En 2008 se comenzaba a pagar desde los 0km de u$s61.844. Ahora, desde u$s29.376, unos $528.000. De haberse mantenido al nivel de hace 10 años se tributaría a partir de $1.100.000.

No hay sector en la Argentina que no se queje por la fuerte presión impositiva. El automotor es uno de los más golpeados y viene reclamando a los gobiernos -al actual y al anterior- medidas para aliviar la carga tributaria.

Según estudios que realizó la asociación que agrupa a las terminales, el 55% del precio al público de cada 0km son impuestos. Pero este es el piso.

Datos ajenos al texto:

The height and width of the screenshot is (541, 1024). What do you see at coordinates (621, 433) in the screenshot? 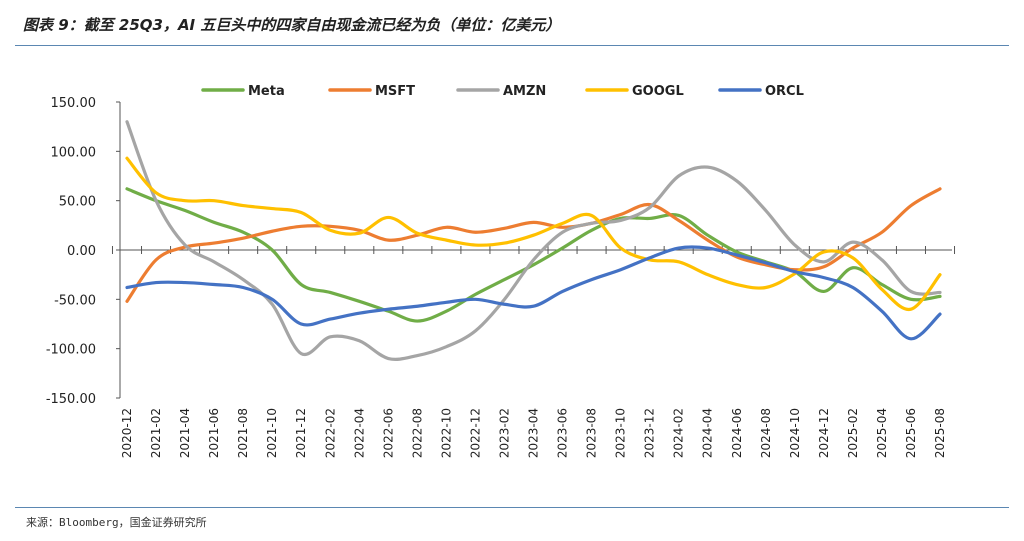
I see `x-tick-label: 2023-10` at bounding box center [621, 433].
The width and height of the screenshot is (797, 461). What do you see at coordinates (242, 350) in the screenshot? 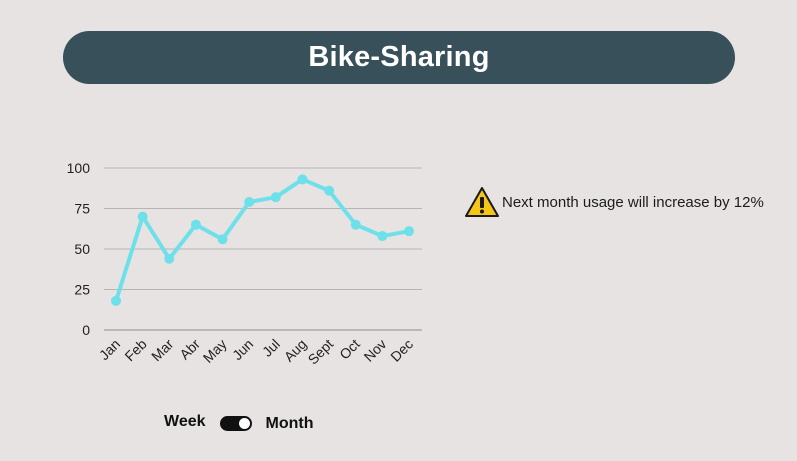
I see `x-tick-label: Jun` at bounding box center [242, 350].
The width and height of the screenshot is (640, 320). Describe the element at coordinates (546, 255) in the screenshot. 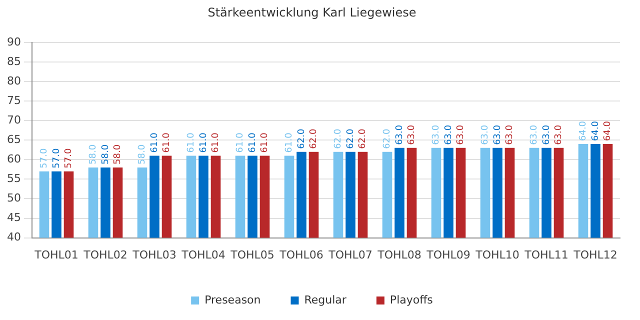

I see `x-tick-label: TOHL11` at that location.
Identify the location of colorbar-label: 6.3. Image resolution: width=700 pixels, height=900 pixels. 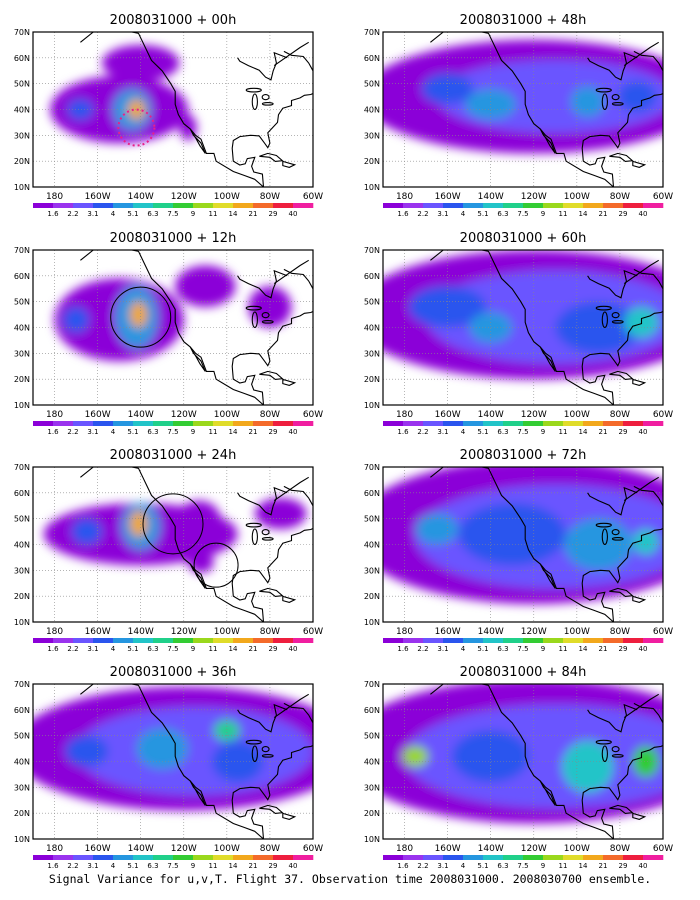
(502, 649).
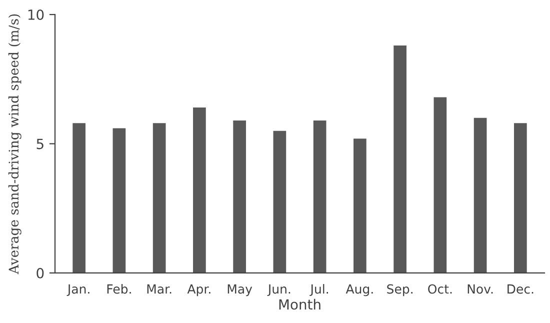 The image size is (550, 323). I want to click on x-tick-label: Jan., so click(78, 290).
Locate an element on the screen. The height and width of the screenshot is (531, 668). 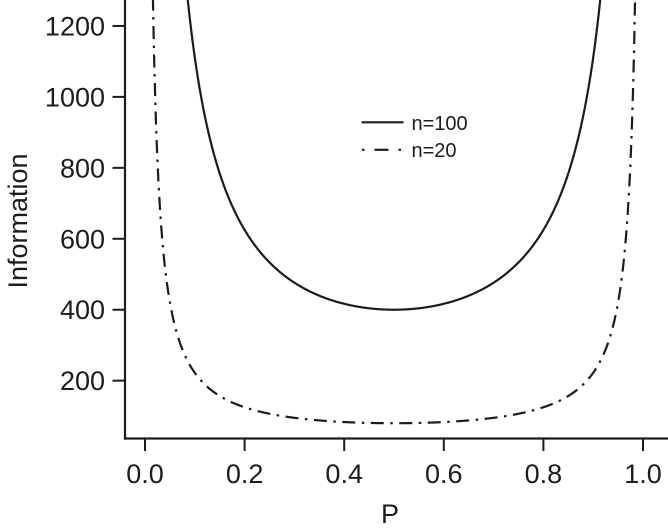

Como se trata de un rubro que apunta a un segmento de la población con un poder adquisitivo medio y alto, es tentador sumarle nuevos tributos cada vez que la necesidad económica del Estado lo requiera.

Eso fue lo que sucedió en 2008, cuando Cristina de Kirchner decidió reimplantar los Impuestos Internos que estaban suspendidos desde hacía años. Ante la desaparición del superávit fiscal con el que había asumido el kirchnerismo y la necesidad de mejorar la recaudación, fue una buena excusa para sumar más carga tributaria al sector automotor que venía creciendo. Se lo presentó como un impuesto «al lujo» pero con el correr de los años se fue distorsionando.